**Data shown:**
+++

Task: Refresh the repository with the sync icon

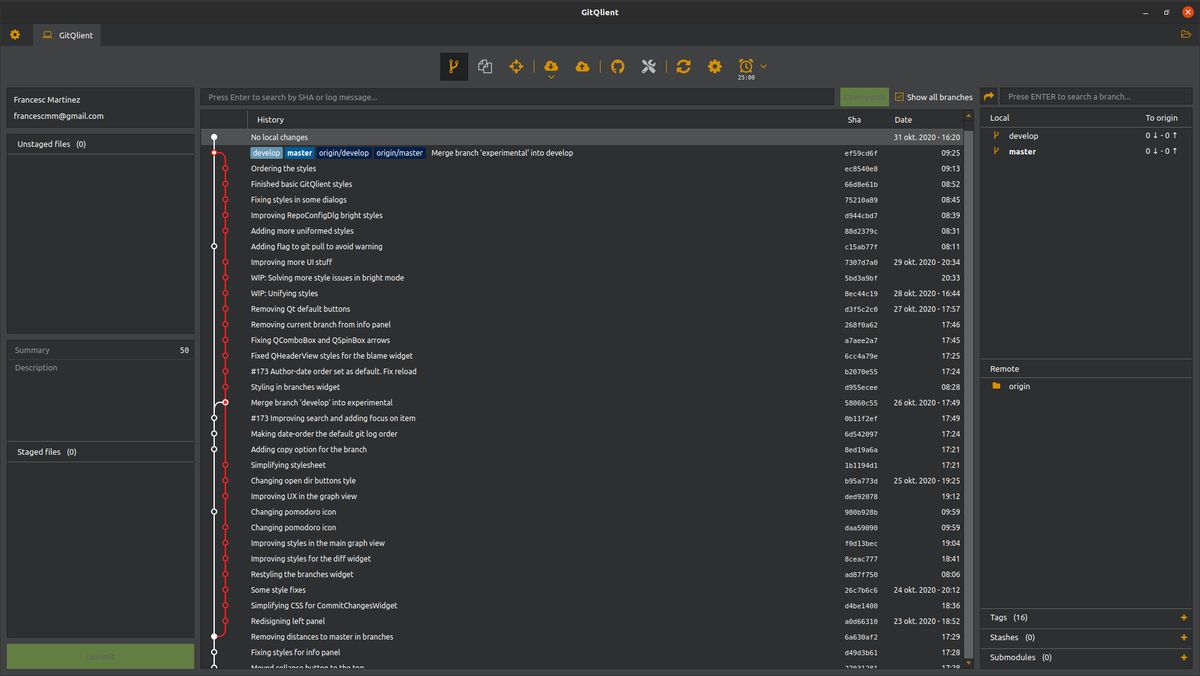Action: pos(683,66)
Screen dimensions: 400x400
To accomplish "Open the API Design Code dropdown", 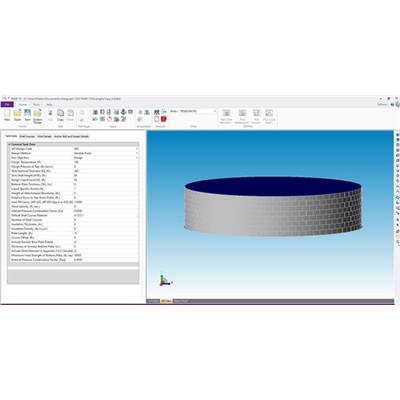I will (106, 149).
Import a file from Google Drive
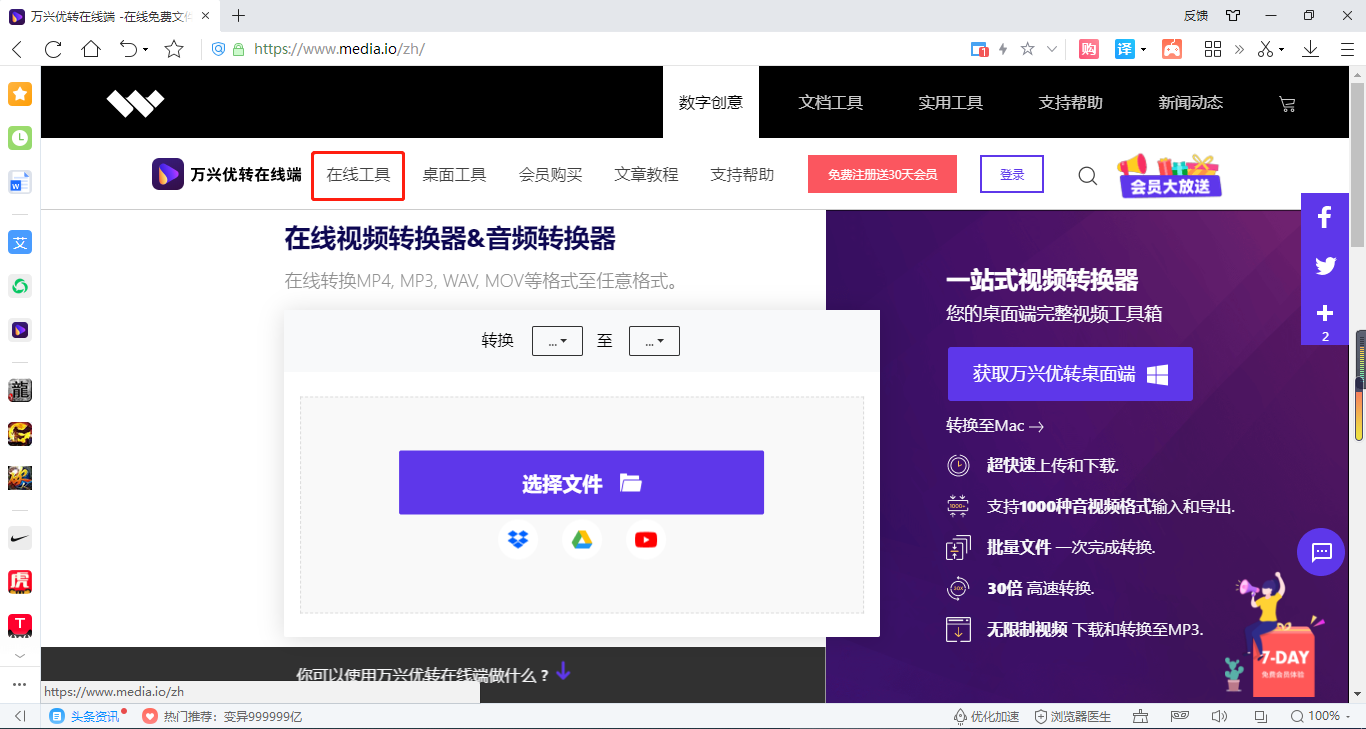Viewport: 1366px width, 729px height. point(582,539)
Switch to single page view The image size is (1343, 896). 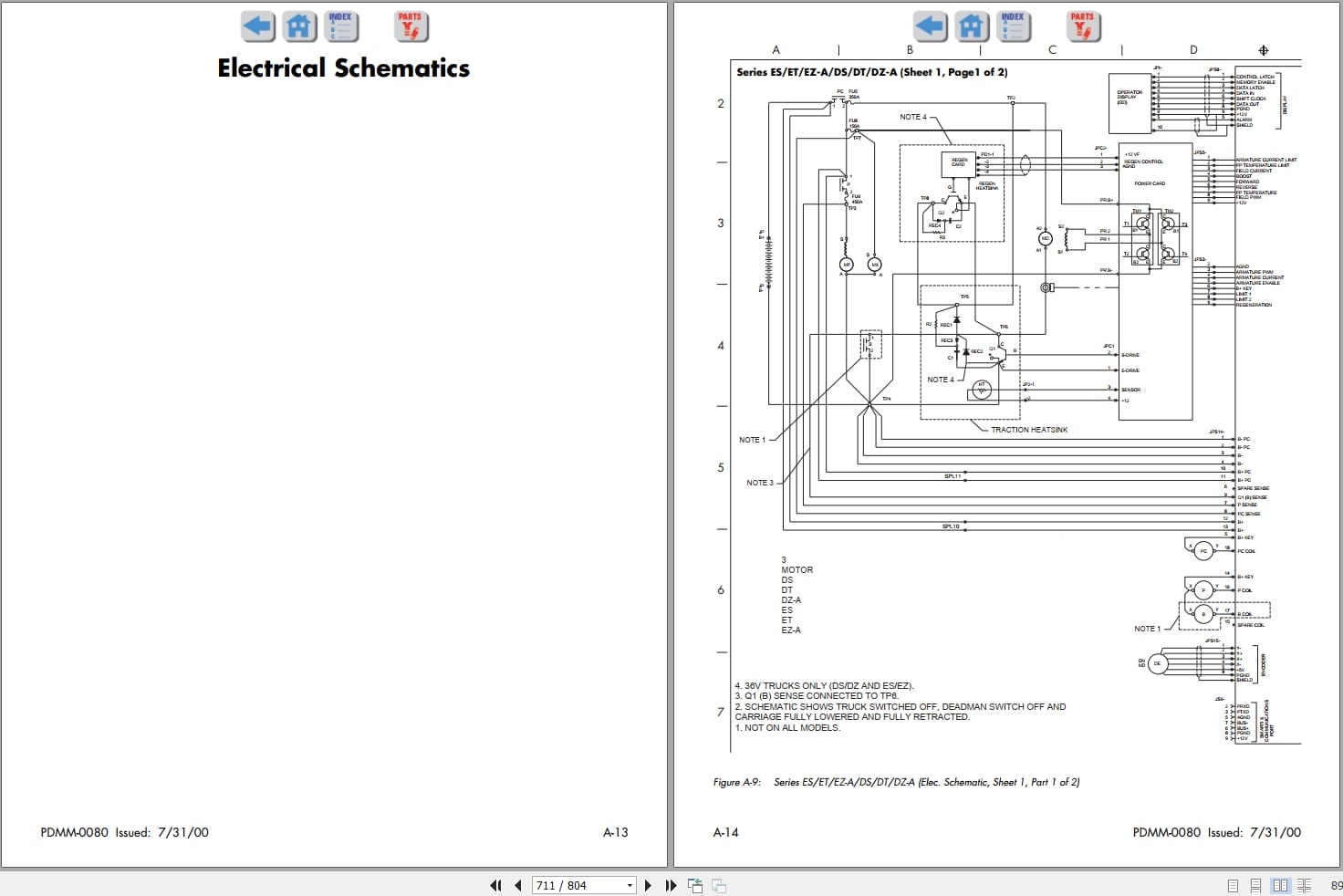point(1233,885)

+++

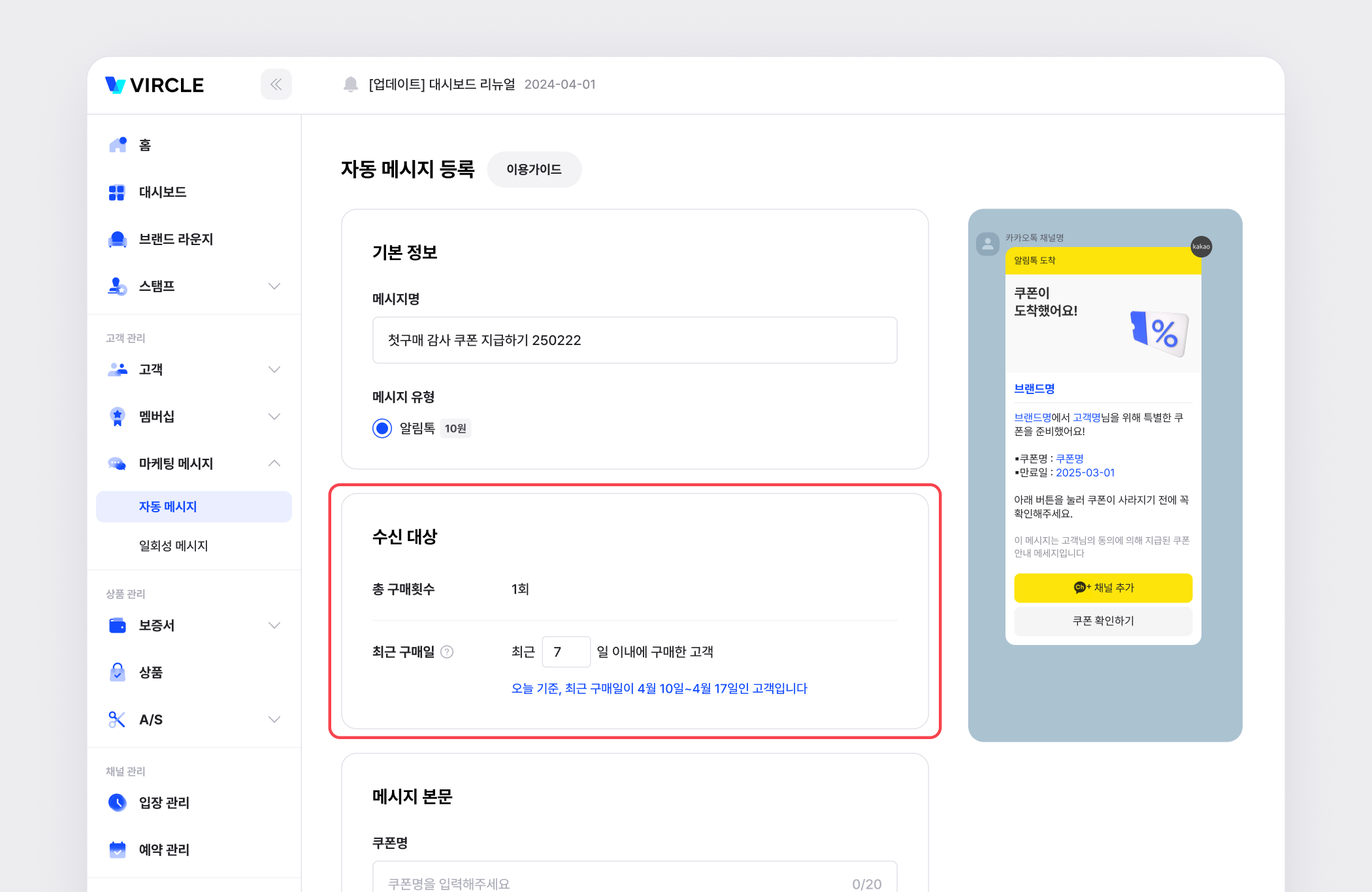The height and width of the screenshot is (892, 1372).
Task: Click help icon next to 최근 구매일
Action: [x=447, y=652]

+++

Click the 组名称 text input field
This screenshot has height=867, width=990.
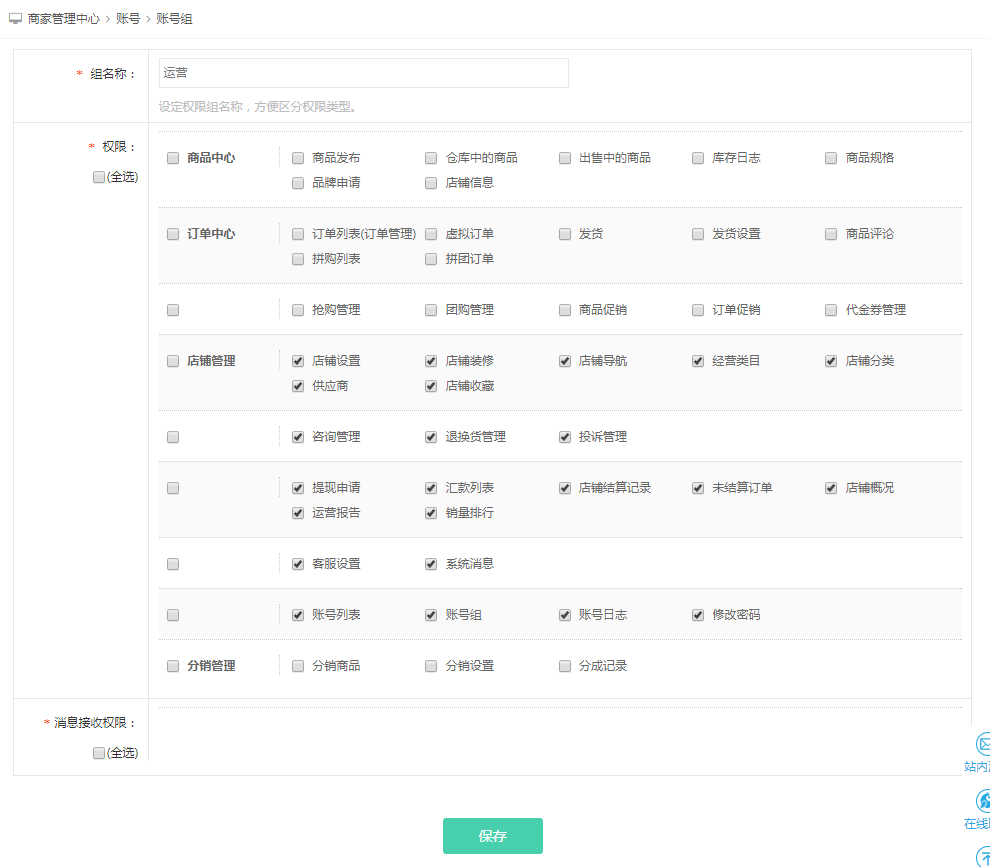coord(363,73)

+++

Pick out every line in the material above that contains the string "icon", treating uppercase and lowercase letters as different.

Task: Refresh the repository with the sync icon
Task: Click help icon next to 최근 구매일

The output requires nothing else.